What brought this to mind was an incident recently where we had some work done at the house. It was a small job not too costly. My wife Kay who handles all financial matters had to leave so she gave me my instructions. The checkbook was on the table and I was to pay the workers when they left. The job would be $150. “10-4!” as we used to say on the job. ( means OK). They finished and I went to write the check and they said $165.55. I said what? They explained that was with tax. So I filled out the check joking that I didn’t usually handle these things and what with credit cards I couldn’t remember the last time I made out a check. Talking all the while I struggled through. They left and another job well done.
Shortly after Kay arrived home the phone rang. Kay answered and said “What?” She hung up and turned to me. “Oh-oh!” I thought. Turns out I messed up the check underpaying the contractor by $50. I still don’t know how that happened.

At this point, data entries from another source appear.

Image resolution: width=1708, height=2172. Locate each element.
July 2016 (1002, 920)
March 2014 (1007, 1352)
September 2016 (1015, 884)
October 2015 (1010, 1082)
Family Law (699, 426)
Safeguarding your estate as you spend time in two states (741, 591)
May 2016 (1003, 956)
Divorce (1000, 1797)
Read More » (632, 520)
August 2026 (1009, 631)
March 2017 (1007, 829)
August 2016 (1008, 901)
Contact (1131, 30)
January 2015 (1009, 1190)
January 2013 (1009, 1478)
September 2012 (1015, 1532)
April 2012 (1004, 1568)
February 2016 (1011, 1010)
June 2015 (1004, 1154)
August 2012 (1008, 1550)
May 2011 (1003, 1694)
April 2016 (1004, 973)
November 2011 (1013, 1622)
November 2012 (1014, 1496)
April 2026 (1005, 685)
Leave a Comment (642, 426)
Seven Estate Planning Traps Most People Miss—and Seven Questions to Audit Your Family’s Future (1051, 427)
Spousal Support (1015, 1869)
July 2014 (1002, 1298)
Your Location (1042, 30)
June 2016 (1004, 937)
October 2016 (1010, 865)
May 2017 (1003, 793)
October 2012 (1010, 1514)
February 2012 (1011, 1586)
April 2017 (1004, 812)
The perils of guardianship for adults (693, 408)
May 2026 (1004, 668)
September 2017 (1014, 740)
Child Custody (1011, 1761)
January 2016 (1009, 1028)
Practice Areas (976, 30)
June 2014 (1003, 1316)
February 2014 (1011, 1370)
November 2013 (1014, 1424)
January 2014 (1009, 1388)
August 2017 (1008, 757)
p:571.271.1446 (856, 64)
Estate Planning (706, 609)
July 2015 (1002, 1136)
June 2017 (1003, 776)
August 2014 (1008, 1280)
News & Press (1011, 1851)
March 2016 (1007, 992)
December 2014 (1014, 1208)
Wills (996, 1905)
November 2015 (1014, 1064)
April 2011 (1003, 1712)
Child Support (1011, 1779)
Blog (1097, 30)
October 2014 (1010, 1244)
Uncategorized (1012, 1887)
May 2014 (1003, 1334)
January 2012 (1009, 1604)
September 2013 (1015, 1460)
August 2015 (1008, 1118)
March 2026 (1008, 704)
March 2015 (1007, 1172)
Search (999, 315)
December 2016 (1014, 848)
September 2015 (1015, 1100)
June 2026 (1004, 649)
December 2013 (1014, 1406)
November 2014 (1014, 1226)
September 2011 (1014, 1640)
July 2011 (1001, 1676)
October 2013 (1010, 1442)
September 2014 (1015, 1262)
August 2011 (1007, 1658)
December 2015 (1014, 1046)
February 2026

I sometimes can tell how serious my Dufus-itus will be on a given day. It begins with morning coffee. Ever since I retired I’ve been making morning coffee and serving it to Kay in bed. BIG points guys! Actually, it started because I like my coffee strong and Kay does not. So we have two coffeepots. One thing worse than a Dufus is a drowsy Dufus. I can’t list all the mishaps I have had making the coffee. Sometimes when I’m putting the three heaping soup spoons of coffee grounds into my coffee maker- “whoops!” I spill what appears to be a gazillion grounds over the kitchen sink, floor, etc. I’m forever knocking things over. Usually it’s with my elbow. Sometimes I bump my elbow against a wall, door or whatever and let out a blue streak. This is more likely to happen in the morning when I’m not yet fully awake.
The worst by far is when I turn on the pots and leave the kitchen for a moment or two. Coming back I hear an unusual gurgling sound. I had not securely closed the one coffeepot and it is throwing up half-made coffee; grounds, water – Yuck! All over the place. Gotta not only clean it up but start all over again.
The last hurdle on my morning adventure is bringing the coffee tray to the bedroom. So far I have not stumbled and redecorated the bedroom “coffee-color.”
There are however – and this is top-secret – a few coffee stains on the new sheets Kay just bought. It’s a good thing I didn’t go into brain surgery or nuclear bomb making.
There is an upside to all this tomfoolery though. I provide entertainment for our daughter Amy – unintentionally. You know our daughter is getting married in a few weeks. I may have commented on that. She usually reacts with a “Duh Dad?” A recent example occurred on a visit with them up in Sussex County. Our son-in-law in-waiting Marc owns a cottage up there. It’s in the middle of the woods – a beautiful spot with a pool nearby. The cottage has a screened in porch running the full length of the home. The screens are those “invisible” kind. Can you see what’s coming?
After being there awhile I had to go to the bathroom. I headed inside and “boom!” Yup! Face first I hit the door. Hearing the noise Amy called out: What was that?” I told her and did she say “Are you all right?” Or call an ambulance. No! She laughed and said, “Oh I wish I could have seen that!” Well, dufus that I am, an hour or so later I did it again and Amy did see it. Of course she laughed even harder.
Well that’s the Diary of a Dufus! Not an easy life.